Question

solve the following system of equations graphically on the set of axes below.
$y = \frac{1}{5}x - 8$
$y = -\frac{4}{5}x - 3$
plot two lines by clicking the graph.
click a line to delete it.

Explanation:

Step1: Find intersection by solving equations

Set \(\frac{1}{5}x - 8=-\frac{4}{5}x - 3\).
Add \(\frac{4}{5}x\) to both sides: \(\frac{1}{5}x+\frac{4}{5}x - 8=-\frac{4}{5}x+\frac{4}{5}x - 3\), which simplifies to \(x - 8=- 3\).
Add 8 to both sides: \(x - 8 + 8=-3 + 8\), so \(x = 5\).

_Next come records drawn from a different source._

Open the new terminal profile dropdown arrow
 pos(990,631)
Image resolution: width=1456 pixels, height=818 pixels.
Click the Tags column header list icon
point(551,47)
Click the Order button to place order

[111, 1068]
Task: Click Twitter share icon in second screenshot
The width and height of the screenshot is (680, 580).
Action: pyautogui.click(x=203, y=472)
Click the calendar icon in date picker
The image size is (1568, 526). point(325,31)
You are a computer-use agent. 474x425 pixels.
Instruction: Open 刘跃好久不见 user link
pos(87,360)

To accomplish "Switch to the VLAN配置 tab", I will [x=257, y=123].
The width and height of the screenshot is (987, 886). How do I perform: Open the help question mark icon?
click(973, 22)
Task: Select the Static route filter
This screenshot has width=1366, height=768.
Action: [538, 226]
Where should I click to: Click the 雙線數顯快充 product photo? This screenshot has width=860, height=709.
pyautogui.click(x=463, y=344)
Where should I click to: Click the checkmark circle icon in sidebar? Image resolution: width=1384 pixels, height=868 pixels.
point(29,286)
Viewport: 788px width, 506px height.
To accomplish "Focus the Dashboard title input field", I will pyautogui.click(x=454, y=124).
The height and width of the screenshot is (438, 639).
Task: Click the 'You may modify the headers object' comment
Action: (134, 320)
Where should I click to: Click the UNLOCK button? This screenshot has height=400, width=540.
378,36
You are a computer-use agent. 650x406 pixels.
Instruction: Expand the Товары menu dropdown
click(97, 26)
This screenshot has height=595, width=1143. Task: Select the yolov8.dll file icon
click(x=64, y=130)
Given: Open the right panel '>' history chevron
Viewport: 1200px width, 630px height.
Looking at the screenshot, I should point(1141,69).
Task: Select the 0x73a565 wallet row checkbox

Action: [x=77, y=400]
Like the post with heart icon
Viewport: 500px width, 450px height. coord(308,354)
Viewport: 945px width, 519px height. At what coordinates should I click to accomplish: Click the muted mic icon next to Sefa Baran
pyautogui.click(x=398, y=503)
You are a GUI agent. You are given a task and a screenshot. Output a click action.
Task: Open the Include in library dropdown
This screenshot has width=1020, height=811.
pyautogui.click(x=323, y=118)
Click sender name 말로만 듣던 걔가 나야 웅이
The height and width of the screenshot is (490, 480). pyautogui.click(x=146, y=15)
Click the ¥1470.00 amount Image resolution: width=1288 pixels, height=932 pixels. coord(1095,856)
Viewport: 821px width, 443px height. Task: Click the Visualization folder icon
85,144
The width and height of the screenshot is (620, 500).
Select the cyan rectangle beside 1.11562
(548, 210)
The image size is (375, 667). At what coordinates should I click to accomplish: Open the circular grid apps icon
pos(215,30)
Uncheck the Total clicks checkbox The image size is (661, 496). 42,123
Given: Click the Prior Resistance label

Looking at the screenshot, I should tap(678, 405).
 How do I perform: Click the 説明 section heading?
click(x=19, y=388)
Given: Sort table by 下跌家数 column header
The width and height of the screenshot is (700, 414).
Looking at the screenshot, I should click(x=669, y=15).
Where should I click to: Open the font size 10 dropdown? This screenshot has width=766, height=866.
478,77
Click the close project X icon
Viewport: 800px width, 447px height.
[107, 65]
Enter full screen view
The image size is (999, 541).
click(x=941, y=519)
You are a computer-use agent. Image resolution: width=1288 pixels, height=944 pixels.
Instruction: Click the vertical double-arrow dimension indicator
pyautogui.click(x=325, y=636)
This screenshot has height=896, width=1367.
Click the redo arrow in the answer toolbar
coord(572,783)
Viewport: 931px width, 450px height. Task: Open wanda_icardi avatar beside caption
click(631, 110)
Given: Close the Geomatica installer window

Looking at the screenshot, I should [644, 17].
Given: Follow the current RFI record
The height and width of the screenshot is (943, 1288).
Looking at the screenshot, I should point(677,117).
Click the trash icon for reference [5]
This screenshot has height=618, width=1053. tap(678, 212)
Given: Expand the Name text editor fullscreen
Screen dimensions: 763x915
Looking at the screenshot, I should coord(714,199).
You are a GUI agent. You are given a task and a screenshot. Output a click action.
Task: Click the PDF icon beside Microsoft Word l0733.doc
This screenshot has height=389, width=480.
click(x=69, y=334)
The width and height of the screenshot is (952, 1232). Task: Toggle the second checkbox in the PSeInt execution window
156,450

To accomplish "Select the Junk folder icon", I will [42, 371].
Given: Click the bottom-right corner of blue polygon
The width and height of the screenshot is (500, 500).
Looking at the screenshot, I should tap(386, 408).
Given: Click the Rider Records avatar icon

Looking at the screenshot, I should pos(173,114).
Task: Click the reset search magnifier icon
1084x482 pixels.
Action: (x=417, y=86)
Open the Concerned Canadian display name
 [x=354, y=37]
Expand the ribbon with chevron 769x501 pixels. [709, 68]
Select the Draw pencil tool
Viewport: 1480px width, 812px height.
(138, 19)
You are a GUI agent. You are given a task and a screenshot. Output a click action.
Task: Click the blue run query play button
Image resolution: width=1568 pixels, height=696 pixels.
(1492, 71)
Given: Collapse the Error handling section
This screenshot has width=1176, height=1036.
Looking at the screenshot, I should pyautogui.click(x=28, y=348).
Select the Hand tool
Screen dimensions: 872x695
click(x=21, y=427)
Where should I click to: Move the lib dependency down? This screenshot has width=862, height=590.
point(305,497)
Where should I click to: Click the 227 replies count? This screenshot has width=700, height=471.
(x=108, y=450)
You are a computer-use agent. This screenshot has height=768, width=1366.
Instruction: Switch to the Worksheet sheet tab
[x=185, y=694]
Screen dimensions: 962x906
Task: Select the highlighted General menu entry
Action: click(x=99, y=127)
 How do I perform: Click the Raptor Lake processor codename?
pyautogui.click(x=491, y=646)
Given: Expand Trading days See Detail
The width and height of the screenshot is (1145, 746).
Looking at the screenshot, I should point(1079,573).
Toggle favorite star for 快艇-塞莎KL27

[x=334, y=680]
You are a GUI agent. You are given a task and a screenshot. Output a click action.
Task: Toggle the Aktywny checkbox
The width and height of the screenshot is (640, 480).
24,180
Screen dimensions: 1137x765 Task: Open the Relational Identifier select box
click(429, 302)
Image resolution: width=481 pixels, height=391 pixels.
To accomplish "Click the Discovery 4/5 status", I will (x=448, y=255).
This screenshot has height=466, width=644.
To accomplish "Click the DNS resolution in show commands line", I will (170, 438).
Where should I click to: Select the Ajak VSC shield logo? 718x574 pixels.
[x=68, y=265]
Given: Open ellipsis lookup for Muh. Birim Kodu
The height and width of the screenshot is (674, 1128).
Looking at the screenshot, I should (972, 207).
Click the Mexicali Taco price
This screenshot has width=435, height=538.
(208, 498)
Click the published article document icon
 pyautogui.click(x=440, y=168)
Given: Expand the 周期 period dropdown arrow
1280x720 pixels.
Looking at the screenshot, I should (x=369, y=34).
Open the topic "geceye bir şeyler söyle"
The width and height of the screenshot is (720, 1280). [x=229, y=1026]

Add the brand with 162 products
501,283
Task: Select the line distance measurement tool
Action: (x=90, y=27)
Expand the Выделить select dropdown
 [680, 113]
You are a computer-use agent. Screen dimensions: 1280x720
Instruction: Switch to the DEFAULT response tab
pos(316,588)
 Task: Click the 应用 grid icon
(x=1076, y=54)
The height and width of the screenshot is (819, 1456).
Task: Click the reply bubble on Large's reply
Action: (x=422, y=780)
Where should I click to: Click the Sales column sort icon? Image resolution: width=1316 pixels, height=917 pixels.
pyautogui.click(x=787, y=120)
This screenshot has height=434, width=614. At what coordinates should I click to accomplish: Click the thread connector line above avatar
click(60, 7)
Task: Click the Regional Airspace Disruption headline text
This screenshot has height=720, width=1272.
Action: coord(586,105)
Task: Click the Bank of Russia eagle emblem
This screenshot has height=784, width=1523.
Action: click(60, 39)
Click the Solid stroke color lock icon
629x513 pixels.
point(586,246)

Step2: Substitute x into one equation

Substitute \(x = 5\) into \(y=\frac{1}{5}x - 8\): \(y=\frac{1}{5}\times5 - 8=1 - 8=-7\).

Answer:

The solution is \((5, -7)\) (the point of intersection of the two lines). To graph:

• For \(y=\frac{1}{5}x - 8\), when \(x = 0\), \(y=-8\); when \(x = 5\), \(y=-7\). Plot \((0, -8)\) and \((5, -7)\) and draw the line.
• For \(y=-\frac{4}{5}x - 3\), when \(x = 0\), \(y=-3\); when \(x = 5\), \(y=-7\). Plot \((0, -3)\) and \((5, -7)\) and draw the line.